• [WRITTEN EXERCISE 1]:
Reproduce the following Hacker News thread on the hurricane weather reports word for word and in full.
** START OF DOCUMENT SEGMENT **
Hacker News new | ask | show | jobs
by gregschlom 2997 days ago
I don't see anyone here commenting on this, but there's an interesting software / UI angle in this story: the captain preferred the fancier, animated-map-style weather reports from a 3rd-party company (B.V.S. reports) to the more terse text-only reports from the National Hurricane Center (sat-C reports).

Turns out, the B.V.S reports were using raw data that was 10 to 12 hours old - and they didn't explicitly mention that. In the case of a rapidly evolving hurricane, it mattered a lot.

> The B.V.S. map included a time stamp that showed when the processing had been completed, but gave no indication of the age of the raw data on which the forecast was based. Davidson knew that all the forecasts were uncertain, and that they sometimes disagreed. But how aware was he that when he looked at the B.V.S. maps he was looking into the past?

[...]

> Davidson dismissed the plan with a thank-you and did not come to the bridge. Evidence suggests that he was still showing a preference for the animated B.V.S. graphics, which indicated the storm progressing more slowly.

6 comments

The bit you skipped:

> He went down to his stateroom after his conversation with Schultz, and when he returned to the bridge he said, “All right, I just sent up the latest weather. Let us clear everything off the chart table with the exception of the charts.” Schultz opened the B.V.S. program. As it happened, according to the N.T.S.B. report, because of a software glitch, the map that appeared was the very same map that had come in with the previous download, six hours earlier. The raw data on which it was based was at least 12 hours old.

It sounds like it wouldn't actually have helped if the captain had the per-hour update, because this undetailed software glitch meant the device wasn't showing the updated maps anyway.
** END OF DOCUMENT SEGMENT **
** START OF INPUT DATA **
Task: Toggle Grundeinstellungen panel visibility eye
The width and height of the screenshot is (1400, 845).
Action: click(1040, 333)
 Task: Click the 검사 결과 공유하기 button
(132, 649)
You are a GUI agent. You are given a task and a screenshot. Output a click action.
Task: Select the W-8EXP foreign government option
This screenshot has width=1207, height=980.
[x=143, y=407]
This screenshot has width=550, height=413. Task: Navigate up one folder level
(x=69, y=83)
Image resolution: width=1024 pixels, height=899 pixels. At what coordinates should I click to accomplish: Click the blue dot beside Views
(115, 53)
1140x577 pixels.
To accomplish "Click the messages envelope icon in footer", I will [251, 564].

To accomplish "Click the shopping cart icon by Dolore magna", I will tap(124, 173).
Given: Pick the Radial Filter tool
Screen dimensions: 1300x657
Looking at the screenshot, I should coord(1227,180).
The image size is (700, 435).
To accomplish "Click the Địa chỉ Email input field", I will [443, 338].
** END OF INPUT DATA **
• [WRITTEN EXERCISE 2]:
Count the lines of the records above that contain the word "icon", and reply with the number alone.

• [CORRECT ANSWER 1]:
Hacker News new | ask | show | jobs
by gregschlom 2997 days ago
I don't see anyone here commenting on this, but there's an interesting software / UI angle in this story: the captain preferred the fancier, animated-map-style weather reports from a 3rd-party company (B.V.S. reports) to the more terse text-only reports from the National Hurricane Center (sat-C reports).

Turns out, the B.V.S reports were using raw data that was 10 to 12 hours old - and they didn't explicitly mention that. In the case of a rapidly evolving hurricane, it mattered a lot.

> The B.V.S. map included a time stamp that showed when the processing had been completed, but gave no indication of the age of the raw data on which the forecast was based. Davidson knew that all the forecasts were uncertain, and that they sometimes disagreed. But how aware was he that when he looked at the B.V.S. maps he was looking into the past?

[...]

> Davidson dismissed the plan with a thank-you and did not come to the bridge. Evidence suggests that he was still showing a preference for the animated B.V.S. graphics, which indicated the storm progressing more slowly.

6 comments

The bit you skipped:

> He went down to his stateroom after his conversation with Schultz, and when he returned to the bridge he said, “All right, I just sent up the latest weather. Let us clear everything off the chart table with the exception of the charts.” Schultz opened the B.V.S. program. As it happened, according to the N.T.S.B. report, because of a software glitch, the map that appeared was the very same map that had come in with the previous download, six hours earlier. The raw data on which it was based was at least 12 hours old.

It sounds like it wouldn't actually have helped if the captain had the per-hour update, because this undetailed software glitch meant the device wasn't showing the updated maps anyway.

• [CORRECT ANSWER 2]:
2